Будь расслаблен и покоен,
Твой философ тоже воин.
Пусть наводит в строчках лоск,
И не пудрит людям мозг!

Космы, разбросав вдоль плеч,
Я сижу, пишу о главном…
Всё тщета! Да было б славно!
Рви меха народ развлечь!

Будь расслаблен и покоен,
ты подчас совсем не строен
Нам частушки тоже речь,
Накропал? Так будем жечь!

1996-2022 гг.


К Мельпомене. Памятник

«Искусные речи – сила твоя»,
«Увековечь имя свое, снискав любовь народа своего».
Поучение гераклеопольского царя, своему наследнику, Мерикаре (пер. Коростовцев М.А.).

«Exegi monumentum aere perennius» (Я памятник воздвиг прочнее меди),
“Ad Melpomenen” Древнеримский поэт Квинт Гораций Флакк (65 — 8 гг. до н. э),

«Все мы —
живые памятники своему роду».
«Памятники» Владимир Бурич

«Узнают обо мне в России необъятной
Лишь те безумцы, чей мне сродствен странный дух».
Г. С. БАТЕНЬКОВ, 1856

Памятник чувства и мысли – это слово,
ни золотом, ни серебром, так оловом
грудь выжигает, а это даже не ломка,
это проклятие, если не дар потомкам.

Если CD разложится и пергамент сгниёт,
Так может Слово молва пронесёт, донесёт,
как в ножны вложит в слухи, в сказки, в приметы.
Не верим, смеёмся, но любим же мы легенды!

Святые говорят, что Слово свято, пионеры
говорят, что в слове – сила, а прочая серость
класть хотела на тех и других: хлеба
и зрелищ просит, как просила у царей и неба.

Слово, несмотря ни на что, наполняет историю,
на разных языках, наречиях имеет аудиторию.
Но имеют и слово и словом имеют массы,
из последних, делают фарш, отбивные, колбасы.

Всем, кто умён, кто у власти, кто просто по службе,
даёт по желанию Слово, запросто и по дружбе.
И только гений страдает над словом страстно…
Но слово для многого и многих бывает опасно:

федералы, партийцы, дятлы, слепцы и мыши,
плюс конъюнктурщики, графоманы – на гения – тыщи!
И Одна шестая, как один мавзолей для букв,
из которых строится нечто с помощью рук в

тетрадях, в блокнотах, на ладонях, в памяти и в уме,
создающее времени, мне и стране моей реноме.
Создал ли Мерикара памятник из любви ближних?
Но самое важное зачастую в строчках нижних…

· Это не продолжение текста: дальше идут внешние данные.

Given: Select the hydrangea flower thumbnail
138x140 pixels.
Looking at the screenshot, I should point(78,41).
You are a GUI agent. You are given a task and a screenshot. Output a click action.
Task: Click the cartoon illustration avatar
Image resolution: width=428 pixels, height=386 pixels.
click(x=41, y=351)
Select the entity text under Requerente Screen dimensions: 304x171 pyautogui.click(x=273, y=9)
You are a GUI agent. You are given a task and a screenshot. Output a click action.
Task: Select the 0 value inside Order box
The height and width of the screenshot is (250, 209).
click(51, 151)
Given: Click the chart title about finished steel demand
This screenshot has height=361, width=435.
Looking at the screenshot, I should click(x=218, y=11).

И то, что в руки не взять, то – крепче меди,
чугуна, стали, спирта, сна и даже плети.
И то, что жизнью рождается, в памятник превращается,
но что не могут исковеркать дети, то временем разрушается.

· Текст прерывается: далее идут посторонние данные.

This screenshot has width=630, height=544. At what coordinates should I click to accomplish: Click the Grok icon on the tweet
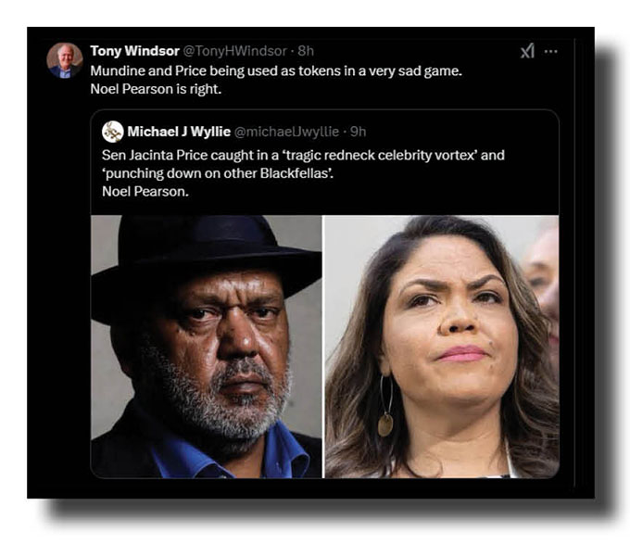tap(527, 51)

И горят рукописи – всему своё время. Враки,
что от Толстого больше тепла, чем от туалетной бумаги.
От огня зависит блеск в глазах и онемение языка!
но у того, кто жжёт книги, пусть отсохнет рука.

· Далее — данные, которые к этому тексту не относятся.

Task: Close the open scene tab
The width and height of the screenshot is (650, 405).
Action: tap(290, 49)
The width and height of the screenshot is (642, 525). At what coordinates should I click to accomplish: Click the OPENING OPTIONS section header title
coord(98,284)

Слово не воробей, но поистине времени лик,
который из уст в уста, глазами, ушами несёт язык.
Ты ли, Муза, переводишь созерцание в слово?
Но добавлю: течёт из гортани горячим оловом!

И отвес плотника – памятник математическому маятнику.
А памятник счастливому времени – отсутствие памятников.
Скатываясь в драму, цепляюсь за подол твой Мельпомена,
ибо я, как часть целого несу твои знамена.

2010 г.


Стих мой

Стих мой, как лотос,
Чудом распустившийся
На одном
Чудом уцелевшем
Болоте.
На болоте с холста реализма,
На живописном,
Старом,
Забытом
Или неведанном вовсе.
И он, красив, как луна,
И, как луна, печален,
И, как луна,
Освещает своё мерное кваканье,
Превращаясь в звезду.

1990 г.


В завершении своего опуса хочу обратиться к поэту, чьё стихотворение я вынес в главный эпиграф. Время покажет, какого ты оставил поэта, но заветы твои не тлеют. Да будет так.

Андрей Плахотников, январь, 2024 г., г. Курск.